Barroso foi na mesma linha e disse que a MP representa "enorme risco" por não dar garantias de segurança em relação ao manejo das informações que seriam compartilhadas.
"Entendo a urgência trazida pela pandemia a justificar talvez a MP, mas a verdade é que uma providência com essas extensão e essas implicações deveria ser pressentida de um debate público relevante acerca da sua importância, da sua necessidade, dos seus riscos e quais mecanismos de segurança que estão previstos para evitar malversação de dados", disse.
Moraes, por sua vez, sustentou que a MP oferece risco à proteção de dados da população.
"Nos termos tratados pela medida provisória não estão presentes na disciplina dessa hipótese as necessárias adequação, razoabilidade e proporcionalidade para excepcionalmente relativizar-se a proteção constitucional ao sigilo de dados."
O ministro Ricardo Lewandowski também deu um voto duro contra a medida do governo.
“O maior perigo para a democracia nos dias atuais não é mais representado por golpes de Estado tradicionais, perpetrados com fuzis, tanques ou canhões, mas agora pelo progressivo controle da vida privada dos cidadãos, levado a efeito por governos de distintos matizes ideológicos , mediante a coleta maciça e indiscriminada de informações pessoais, incluindo, de maneira crescente, o reconhecimento facial”, disse.
Marco Aurélio foi o único a divergir. O magistrado sustentou que o STF formou maioria para derrubar a MP “com votos muito duros” e sem considerar que o Congresso ainda irá votar a matéria.
“Pela Constituição, toda e qualquer medida provisória, embora tenha força imediata de lei, há de ser submetida de imediato ao Congresso, com prazo para analisá-la, podendo proceder, o que não ocorre com o STF, sob o ângulo da conveniência e da oportunidade”, disse.
Ele afirmou que o STF “deixará de ser Supremo”, uma vez que o Legislativo irá decidir se a MP deve virar lei e a corte não dará a última palavra nesse caso. Ele também não viu exagero na medida.
“Em vez de arregimentar pessoas para trabalharem na rua, procederá as ligações, e poderá muito bem o destinatário da ligação simplesmente bater o telefone e não responder coisa alguma”.
Os ministros analisam cinco ações que questionaram o dispositivos da MP, apresentadas pela OAB (Ordem dos Advogados do Brasil) e pelos partidos PSB, PSDB, PSOL e PCdoB.

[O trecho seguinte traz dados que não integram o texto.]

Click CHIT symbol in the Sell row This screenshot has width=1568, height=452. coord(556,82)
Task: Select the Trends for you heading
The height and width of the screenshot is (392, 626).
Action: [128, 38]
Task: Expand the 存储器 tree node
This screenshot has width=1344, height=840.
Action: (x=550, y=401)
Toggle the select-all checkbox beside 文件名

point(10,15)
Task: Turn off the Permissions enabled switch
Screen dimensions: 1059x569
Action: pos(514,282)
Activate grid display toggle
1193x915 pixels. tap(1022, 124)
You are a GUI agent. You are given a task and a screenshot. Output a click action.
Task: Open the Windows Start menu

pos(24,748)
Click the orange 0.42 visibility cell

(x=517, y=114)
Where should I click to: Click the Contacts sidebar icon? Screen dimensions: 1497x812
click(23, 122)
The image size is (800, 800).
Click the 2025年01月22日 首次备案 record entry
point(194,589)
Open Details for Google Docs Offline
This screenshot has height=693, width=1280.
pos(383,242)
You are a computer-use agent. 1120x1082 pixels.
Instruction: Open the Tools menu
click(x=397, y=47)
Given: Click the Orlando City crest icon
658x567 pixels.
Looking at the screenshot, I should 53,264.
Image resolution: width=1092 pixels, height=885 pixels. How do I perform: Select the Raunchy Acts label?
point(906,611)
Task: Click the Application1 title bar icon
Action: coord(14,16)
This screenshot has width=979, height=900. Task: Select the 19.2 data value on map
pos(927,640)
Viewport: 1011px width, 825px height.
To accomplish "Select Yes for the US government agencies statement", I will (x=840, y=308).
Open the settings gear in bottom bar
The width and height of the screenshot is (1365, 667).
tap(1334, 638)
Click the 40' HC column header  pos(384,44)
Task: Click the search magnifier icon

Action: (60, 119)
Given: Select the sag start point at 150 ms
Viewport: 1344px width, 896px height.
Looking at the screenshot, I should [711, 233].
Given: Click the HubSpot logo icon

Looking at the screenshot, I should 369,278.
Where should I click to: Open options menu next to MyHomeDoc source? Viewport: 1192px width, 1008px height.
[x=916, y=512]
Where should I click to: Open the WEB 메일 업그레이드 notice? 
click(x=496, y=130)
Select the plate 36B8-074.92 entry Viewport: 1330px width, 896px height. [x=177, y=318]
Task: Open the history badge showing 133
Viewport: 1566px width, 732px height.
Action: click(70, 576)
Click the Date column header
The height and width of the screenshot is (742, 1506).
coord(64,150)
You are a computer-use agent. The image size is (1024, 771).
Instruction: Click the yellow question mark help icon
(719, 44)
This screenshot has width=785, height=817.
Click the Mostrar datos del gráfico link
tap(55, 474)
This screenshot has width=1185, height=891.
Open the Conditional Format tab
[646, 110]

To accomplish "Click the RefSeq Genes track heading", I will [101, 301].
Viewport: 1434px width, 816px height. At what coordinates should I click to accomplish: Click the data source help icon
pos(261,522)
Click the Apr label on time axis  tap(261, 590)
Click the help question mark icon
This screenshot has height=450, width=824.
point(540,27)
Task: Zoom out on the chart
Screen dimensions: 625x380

O ex-presidente da OAB Marcus Vinícius Furtado fez a sustentação oral em nome da entidade e também criticou a falta de parâmetros mínimos para o compartilhamento dos dados.
"Consideradas a existência de diversas alternativas menos lesivas para a realização das pesquisas, a ausência de clareza nas finalidades almejadas e a insuficiência dos mecanismos de segurança de dados é clara a desproporcionalidade da medida", disse.
"A circunstância de a medida provisória ter sido editada de maneira irrefletida e intempestiva, sem maiores preocupações com seus efeitos ou com a efetiva proteção de dados, tem também causado divisões até mesmo dentro do próprio IBGE. A proposta foi encabeçada pela atuação isolada dos dirigentes da fundação pública, sem consulta anterior aos pesquisadores e sem qualquer planejamento técnico", afirmou.
Em nota, o IBGE afirma que "recebe respeitosamente a decisão do STF" e "reitera seu compromisso e sua missão, sempre perante a lei, de ampliar esforços para produzir as informações estatísticas necessárias ao conhecimento da realidade brasileira".
Especialistas consideram a decisão um marco para o debate sobre privacidade e proteção de dados no país. “Pela primeira vez, o STF decidiu que os dados pessoais merecem proteção constitucional. Na jurisprudência que foi superada, somente as informações íntimas ou a comunicação tinham essa proteção”, diz Laura Schertel, professora da UnB.
O IBGE está realizando pesquisas por telefone mesmo sem o repasse de dados das operadoras. Depois da decisão de Rosa Weber no dia 25, ligações continuaram sendo feitas para a elaboração da PNAD Covid. O instituto irá manter a pesquisa dessa forma, mas sem as bases das empresas.